Friday’s game started with the teams trading scores, and it was tied at 14 by halftime, a sign that this meeting might not go like the previous one. But Shields said his team showed no panic at halftime, and he tried to mimic that calm.

“There was no screaming and yelling,” Shields said. “It was just a lot of talk about staying focused and making adjustments.”

The Wildcats pulled away in the second half for a 28-14 victory. Junior running back Isaiah Ragland, a workhorse all season, finished with three touchdowns. Centreville will face Madison, arguably the strongest Class 6 team in Northern Virginia, in the region final.

“You always want to practice on Thanksgiving to play that weekend,” Shields said. “For us to get here shows the improvement of the team and the program. … All you can ask for is the opportunity to play games like this.” ​​

— Michael Errigo

Handing out WCAC superlatives

A normal fall season is in the books for the Washington Catholic Athletic Conference, so ahead of next month’s All-Met selections, here are a few awards:

Best comeback: Good Counsel wins this one with a one-week turnaround: The Falcons were thoroughly dominated, 28-0, by DeMatha at home Nov. 5, then edged the Stags, 17-15, in the WCAC semifinals a week later.

Best upset: For its third straight championship in the Metro division, St. Mary’s Ryken stunned previously unbeaten Archbishop Carroll, 24-12, two weeks after losing to the Lions at home.

Best play: St. John’s running back Jamar Curtis’s 74-yard run against Good Counsel on Oct. 30, for the sheer speed of it. When the Cadets took the field at their 26-yard line, the game clock showed 6:00. When Curtis crossed the goal line, the clock read 5:50. Including a shotgun snap and a handoff, Curtis had traveled 79 yards from north to south, in pads, against a defense, in 10 seconds.
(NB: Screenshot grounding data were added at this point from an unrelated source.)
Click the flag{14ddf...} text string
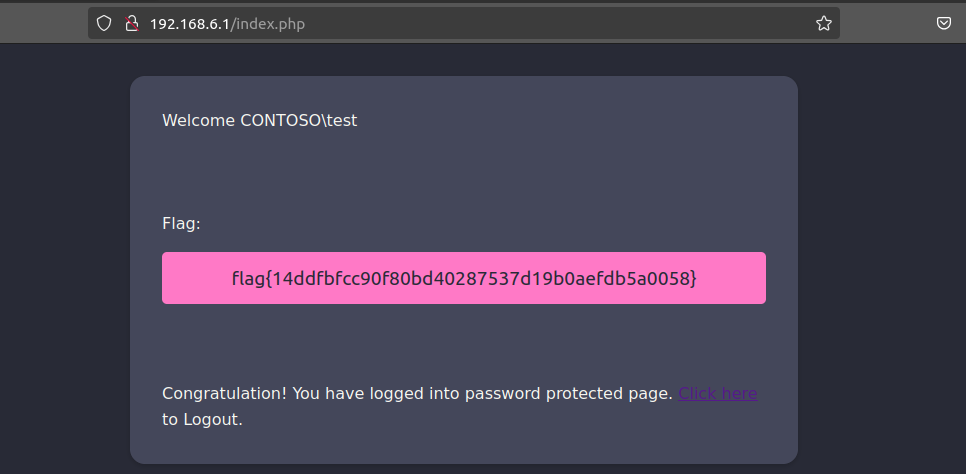The height and width of the screenshot is (474, 966). tap(463, 279)
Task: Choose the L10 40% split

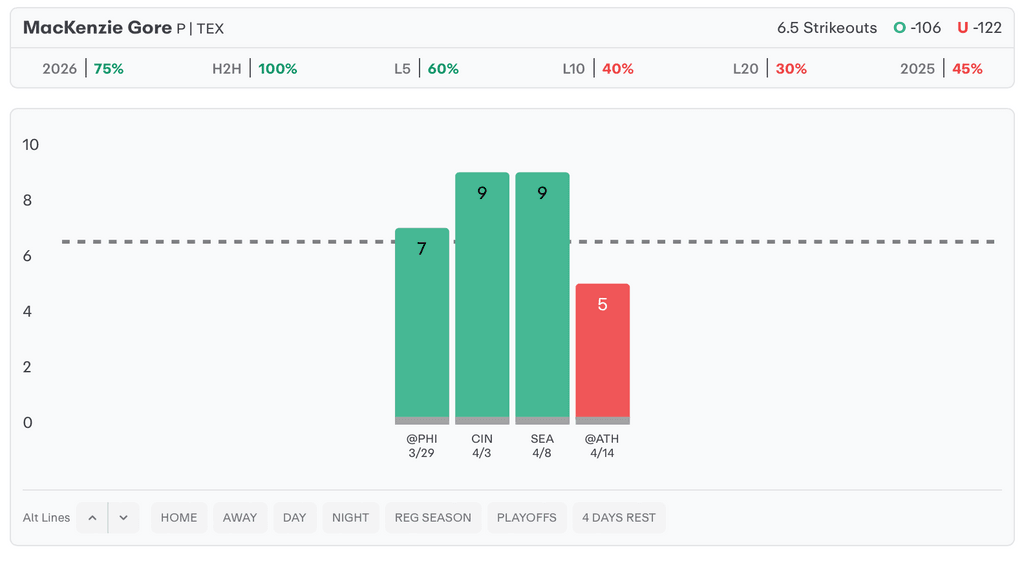Action: click(x=598, y=69)
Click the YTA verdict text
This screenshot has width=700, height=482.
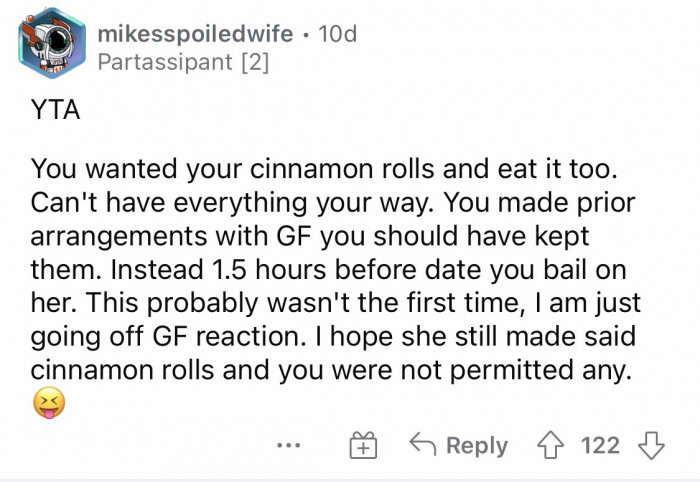pos(56,112)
Best game: By now, it seems to be a contractual agreement that St. John’s and Gonzaga must play a close game in the regular season finale. Even this year, with St. John’s entering at 8-0 and Gonzaga at 5-4, the rivals played a 20-17 slugfest that Gonzaga led at halftime. The Cadets escaped with a win after salting away the last 8:38 on one offensive series.